[Opening EXTRACTED MATERIAL section]

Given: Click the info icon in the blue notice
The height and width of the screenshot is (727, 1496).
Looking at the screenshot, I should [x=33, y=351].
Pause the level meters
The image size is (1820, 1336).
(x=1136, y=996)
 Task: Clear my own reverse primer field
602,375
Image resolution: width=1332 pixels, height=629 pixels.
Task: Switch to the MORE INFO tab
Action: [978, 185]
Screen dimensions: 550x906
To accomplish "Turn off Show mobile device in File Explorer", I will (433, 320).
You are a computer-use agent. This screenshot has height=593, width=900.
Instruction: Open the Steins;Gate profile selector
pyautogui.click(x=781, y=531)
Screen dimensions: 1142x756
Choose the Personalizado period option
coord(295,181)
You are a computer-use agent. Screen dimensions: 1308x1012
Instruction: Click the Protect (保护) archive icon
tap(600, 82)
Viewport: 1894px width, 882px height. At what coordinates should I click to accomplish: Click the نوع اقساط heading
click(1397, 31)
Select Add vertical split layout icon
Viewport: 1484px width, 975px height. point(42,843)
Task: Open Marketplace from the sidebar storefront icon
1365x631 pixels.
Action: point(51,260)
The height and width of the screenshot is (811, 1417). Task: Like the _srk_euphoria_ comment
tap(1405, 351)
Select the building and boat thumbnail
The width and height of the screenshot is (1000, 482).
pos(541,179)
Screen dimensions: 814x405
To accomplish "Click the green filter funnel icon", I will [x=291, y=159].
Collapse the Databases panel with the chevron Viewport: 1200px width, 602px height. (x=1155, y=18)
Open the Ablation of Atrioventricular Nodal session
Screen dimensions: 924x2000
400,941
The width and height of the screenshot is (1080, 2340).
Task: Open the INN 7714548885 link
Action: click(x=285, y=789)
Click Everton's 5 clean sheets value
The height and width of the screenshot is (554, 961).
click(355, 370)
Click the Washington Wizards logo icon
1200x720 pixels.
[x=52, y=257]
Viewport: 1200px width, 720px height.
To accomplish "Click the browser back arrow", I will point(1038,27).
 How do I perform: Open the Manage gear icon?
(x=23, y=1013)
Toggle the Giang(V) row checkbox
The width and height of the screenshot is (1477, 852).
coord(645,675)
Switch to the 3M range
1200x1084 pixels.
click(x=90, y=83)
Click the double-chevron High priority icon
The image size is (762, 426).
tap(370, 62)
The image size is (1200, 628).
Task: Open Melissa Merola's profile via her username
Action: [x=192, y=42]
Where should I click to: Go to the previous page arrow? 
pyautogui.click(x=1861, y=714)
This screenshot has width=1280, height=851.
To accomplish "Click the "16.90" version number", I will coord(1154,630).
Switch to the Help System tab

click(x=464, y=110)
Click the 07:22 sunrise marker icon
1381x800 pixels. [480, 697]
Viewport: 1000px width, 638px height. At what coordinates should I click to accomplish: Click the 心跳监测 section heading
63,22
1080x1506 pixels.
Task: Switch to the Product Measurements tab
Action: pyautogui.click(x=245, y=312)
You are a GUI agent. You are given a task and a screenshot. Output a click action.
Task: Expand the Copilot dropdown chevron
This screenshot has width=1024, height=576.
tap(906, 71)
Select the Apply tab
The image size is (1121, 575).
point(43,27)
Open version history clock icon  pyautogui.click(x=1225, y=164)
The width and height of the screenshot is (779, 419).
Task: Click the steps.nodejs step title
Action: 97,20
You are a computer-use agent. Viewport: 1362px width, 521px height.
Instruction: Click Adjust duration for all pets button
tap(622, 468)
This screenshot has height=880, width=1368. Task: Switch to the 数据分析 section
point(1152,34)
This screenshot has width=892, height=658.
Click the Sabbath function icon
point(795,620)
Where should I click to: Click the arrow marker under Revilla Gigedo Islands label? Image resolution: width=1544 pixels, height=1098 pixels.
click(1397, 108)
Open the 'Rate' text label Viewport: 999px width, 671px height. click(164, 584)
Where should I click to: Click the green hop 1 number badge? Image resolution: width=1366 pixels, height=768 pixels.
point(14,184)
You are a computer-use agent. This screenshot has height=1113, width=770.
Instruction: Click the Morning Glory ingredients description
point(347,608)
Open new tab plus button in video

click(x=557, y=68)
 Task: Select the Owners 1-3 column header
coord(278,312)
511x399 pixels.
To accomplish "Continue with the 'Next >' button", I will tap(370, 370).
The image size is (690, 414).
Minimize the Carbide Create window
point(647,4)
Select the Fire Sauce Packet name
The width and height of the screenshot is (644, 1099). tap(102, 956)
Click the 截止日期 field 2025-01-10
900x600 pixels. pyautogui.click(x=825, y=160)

[Closing EXTRACTED MATERIAL section]

* _THE TASK_
Reproduce, exactly, all the lines shown above.

* _YOUR RESPONSE_
Given: Click the info icon in the blue notice
The height and width of the screenshot is (727, 1496).
Looking at the screenshot, I should [x=33, y=351].
Pause the level meters
The image size is (1820, 1336).
(x=1136, y=996)
 Task: Clear my own reverse primer field
602,375
Image resolution: width=1332 pixels, height=629 pixels.
Task: Switch to the MORE INFO tab
Action: [978, 185]
Screen dimensions: 550x906
To accomplish "Turn off Show mobile device in File Explorer", I will (433, 320).
You are a computer-use agent. This screenshot has height=593, width=900.
Instruction: Open the Steins;Gate profile selector
pyautogui.click(x=781, y=531)
Screen dimensions: 1142x756
Choose the Personalizado period option
coord(295,181)
You are a computer-use agent. Screen dimensions: 1308x1012
Instruction: Click the Protect (保护) archive icon
tap(600, 82)
Viewport: 1894px width, 882px height. At what coordinates should I click to accomplish: Click the نوع اقساط heading
click(1397, 31)
Select Add vertical split layout icon
Viewport: 1484px width, 975px height. point(42,843)
Task: Open Marketplace from the sidebar storefront icon
1365x631 pixels.
Action: point(51,260)
The height and width of the screenshot is (811, 1417). Task: Like the _srk_euphoria_ comment
tap(1405, 351)
Select the building and boat thumbnail
The width and height of the screenshot is (1000, 482).
pos(541,179)
Screen dimensions: 814x405
To accomplish "Click the green filter funnel icon", I will [x=291, y=159].
Collapse the Databases panel with the chevron Viewport: 1200px width, 602px height. (x=1155, y=18)
Open the Ablation of Atrioventricular Nodal session
Screen dimensions: 924x2000
400,941
The width and height of the screenshot is (1080, 2340).
Task: Open the INN 7714548885 link
Action: click(x=285, y=789)
Click Everton's 5 clean sheets value
The height and width of the screenshot is (554, 961).
click(355, 370)
Click the Washington Wizards logo icon
1200x720 pixels.
[x=52, y=257]
Viewport: 1200px width, 720px height.
To accomplish "Click the browser back arrow", I will point(1038,27).
 How do I perform: Open the Manage gear icon?
(x=23, y=1013)
Toggle the Giang(V) row checkbox
The width and height of the screenshot is (1477, 852).
coord(645,675)
Switch to the 3M range
1200x1084 pixels.
click(x=90, y=83)
Click the double-chevron High priority icon
The image size is (762, 426).
tap(370, 62)
The image size is (1200, 628).
Task: Open Melissa Merola's profile via her username
Action: [x=192, y=42]
Where should I click to: Go to the previous page arrow? 
pyautogui.click(x=1861, y=714)
This screenshot has width=1280, height=851.
To accomplish "Click the "16.90" version number", I will coord(1154,630).
Switch to the Help System tab

click(x=464, y=110)
Click the 07:22 sunrise marker icon
1381x800 pixels. [480, 697]
Viewport: 1000px width, 638px height. At what coordinates should I click to accomplish: Click the 心跳监测 section heading
63,22
1080x1506 pixels.
Task: Switch to the Product Measurements tab
Action: pyautogui.click(x=245, y=312)
You are a GUI agent. You are given a task and a screenshot. Output a click action.
Task: Expand the Copilot dropdown chevron
This screenshot has width=1024, height=576.
tap(906, 71)
Select the Apply tab
The image size is (1121, 575).
point(43,27)
Open version history clock icon  pyautogui.click(x=1225, y=164)
The width and height of the screenshot is (779, 419).
Task: Click the steps.nodejs step title
Action: 97,20
You are a computer-use agent. Viewport: 1362px width, 521px height.
Instruction: Click Adjust duration for all pets button
tap(622, 468)
This screenshot has height=880, width=1368. Task: Switch to the 数据分析 section
point(1152,34)
This screenshot has width=892, height=658.
Click the Sabbath function icon
point(795,620)
Where should I click to: Click the arrow marker under Revilla Gigedo Islands label? Image resolution: width=1544 pixels, height=1098 pixels.
click(1397, 108)
Open the 'Rate' text label Viewport: 999px width, 671px height. click(164, 584)
Where should I click to: Click the green hop 1 number badge? Image resolution: width=1366 pixels, height=768 pixels.
point(14,184)
You are a computer-use agent. This screenshot has height=1113, width=770.
Instruction: Click the Morning Glory ingredients description
point(347,608)
Open new tab plus button in video

click(x=557, y=68)
 Task: Select the Owners 1-3 column header
coord(278,312)
511x399 pixels.
To accomplish "Continue with the 'Next >' button", I will tap(370, 370).
The image size is (690, 414).
Minimize the Carbide Create window
point(647,4)
Select the Fire Sauce Packet name
The width and height of the screenshot is (644, 1099). tap(102, 956)
Click the 截止日期 field 2025-01-10
900x600 pixels. pyautogui.click(x=825, y=160)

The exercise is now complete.